- **Task details**
All pictures are to be skipped; retype only the lines from the top of the entries through the line with "The width and", both included.
◆ ◆ ◆ ◆ ◆ ◆ ◆
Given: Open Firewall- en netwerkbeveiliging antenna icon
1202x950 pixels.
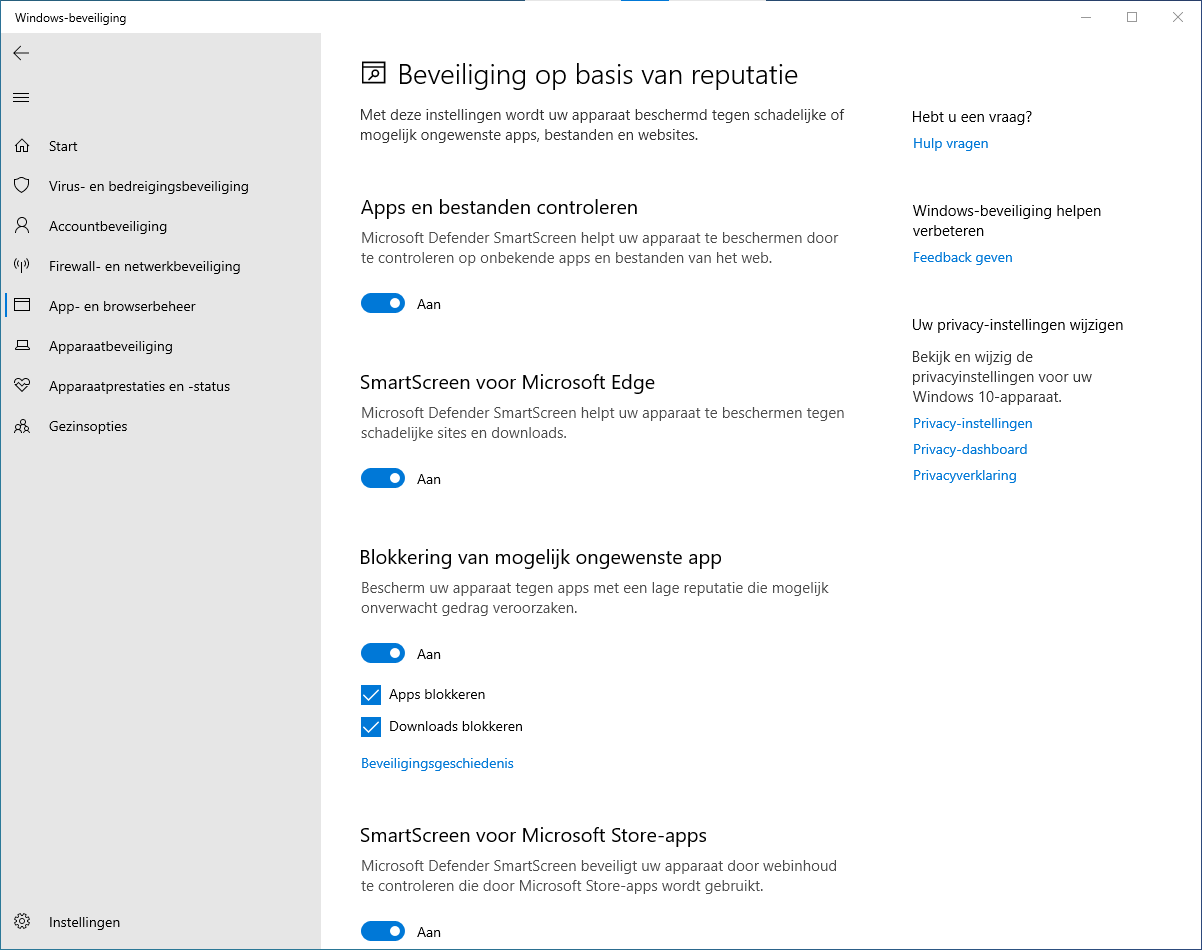Looking at the screenshot, I should pos(22,266).
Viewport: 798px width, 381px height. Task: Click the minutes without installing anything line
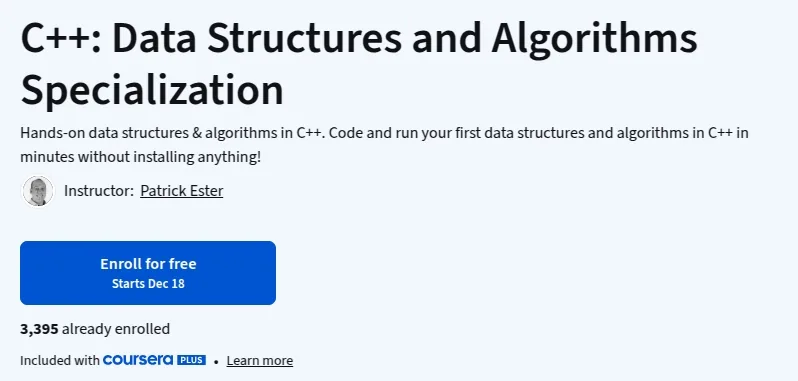(x=140, y=157)
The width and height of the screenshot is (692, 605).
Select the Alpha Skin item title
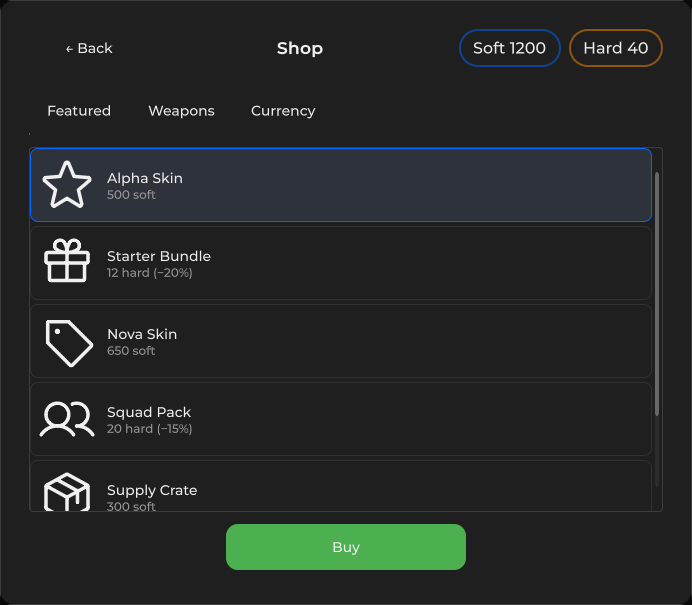(x=145, y=178)
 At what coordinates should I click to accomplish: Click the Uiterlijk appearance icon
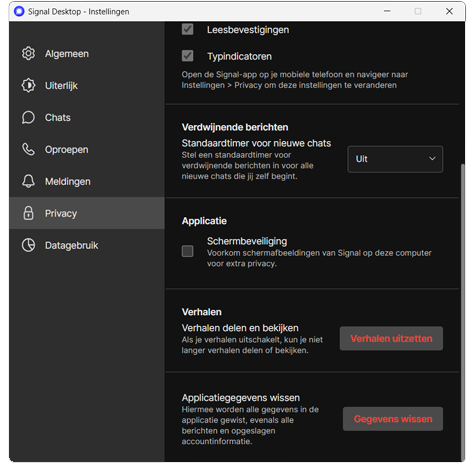28,86
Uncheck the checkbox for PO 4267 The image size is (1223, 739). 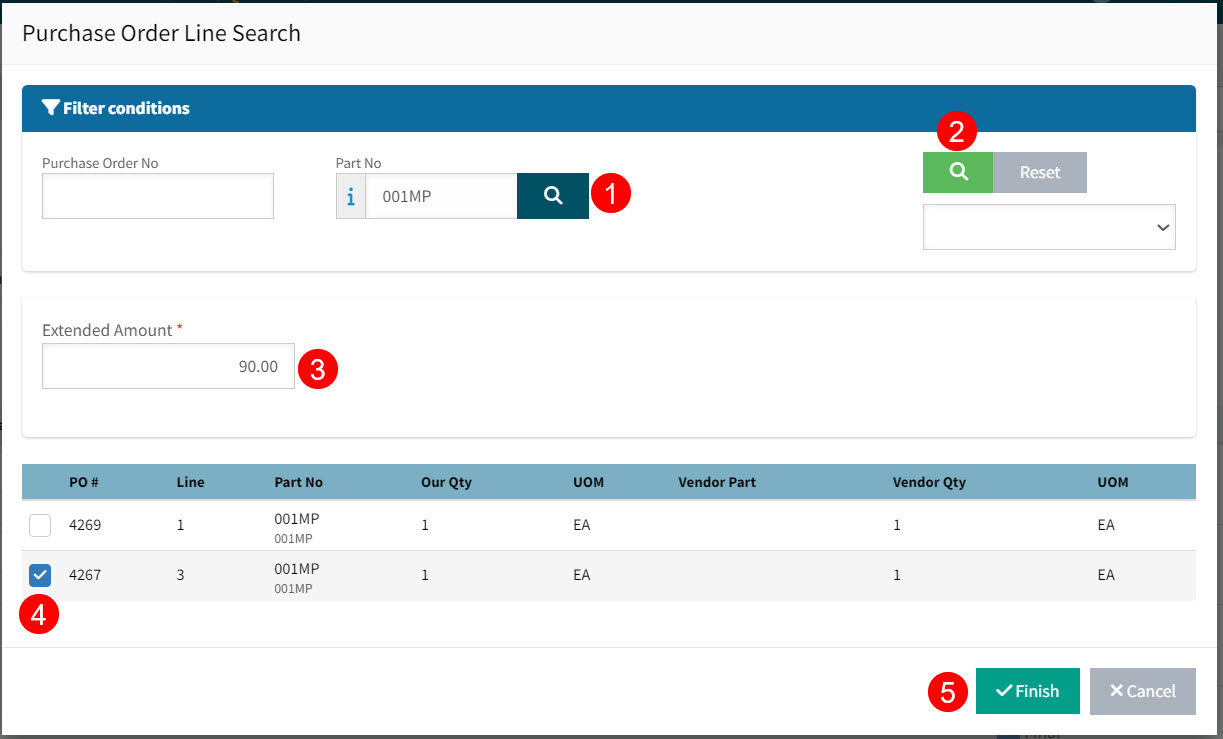tap(40, 575)
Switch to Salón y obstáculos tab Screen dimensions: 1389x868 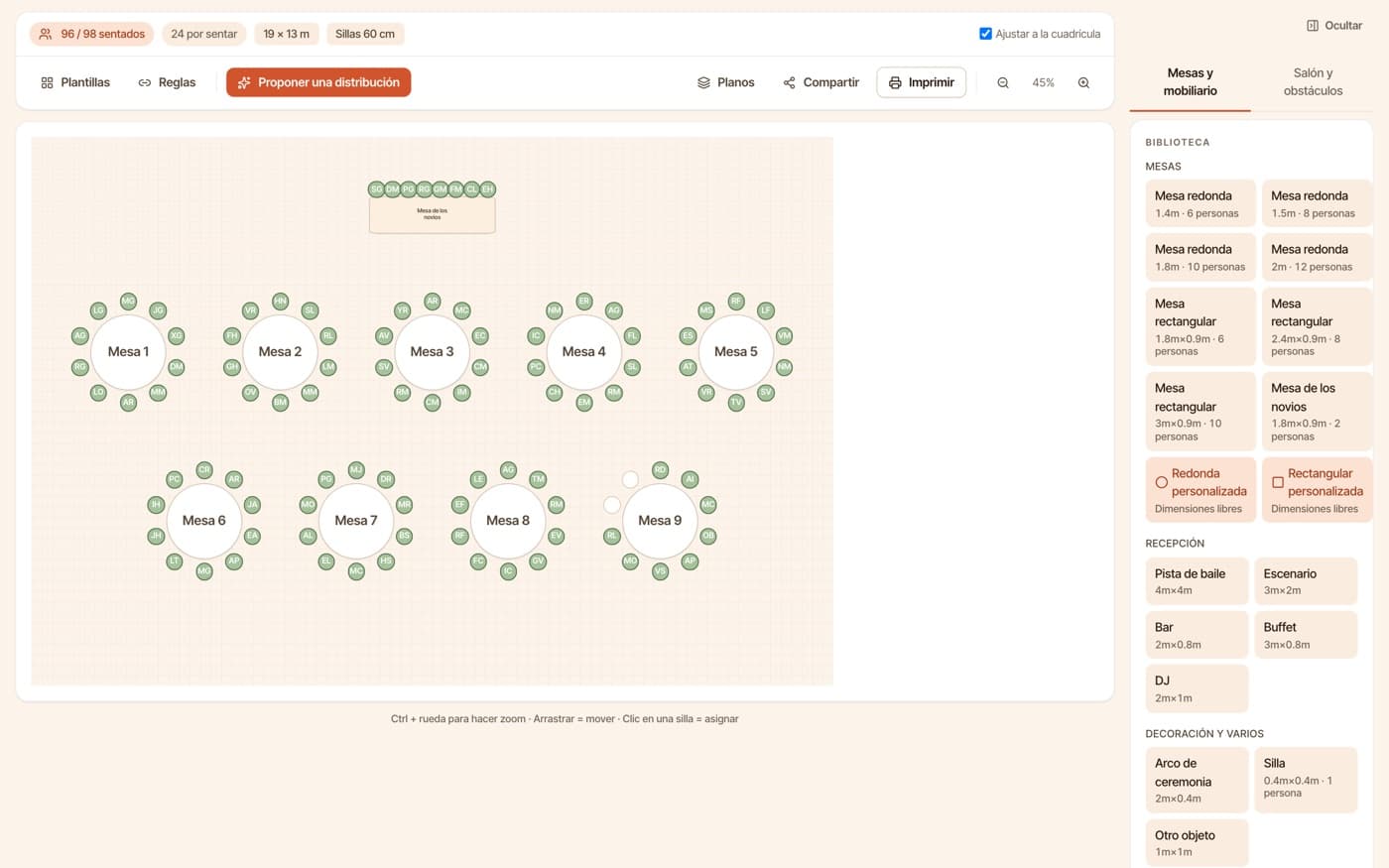point(1313,81)
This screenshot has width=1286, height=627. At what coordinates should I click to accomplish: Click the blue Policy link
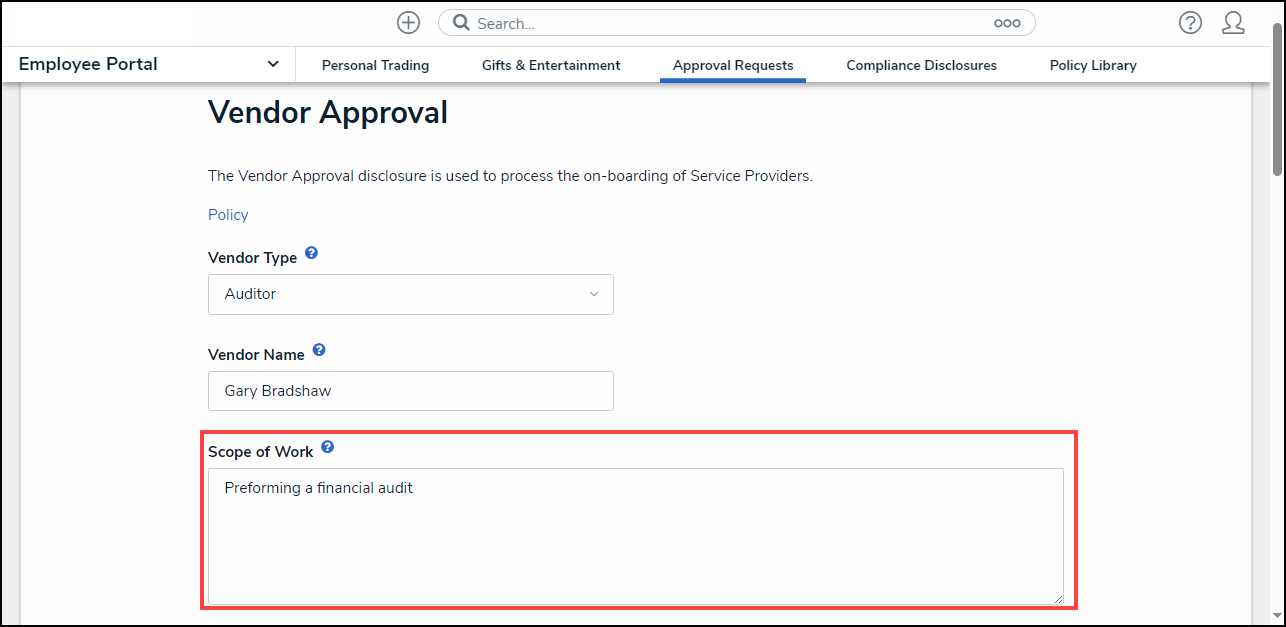coord(228,215)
◆ ◆ ◆ ◆ ◆ ◆ ◆
- **Completed exercise**
Given: Open Firewall- en netwerkbeveiliging antenna icon
1202x950 pixels.
Looking at the screenshot, I should pos(22,266).
Viewport: 798px width, 381px height. Task: Click the minutes without installing anything line
(x=140, y=157)
The width and height of the screenshot is (692, 605).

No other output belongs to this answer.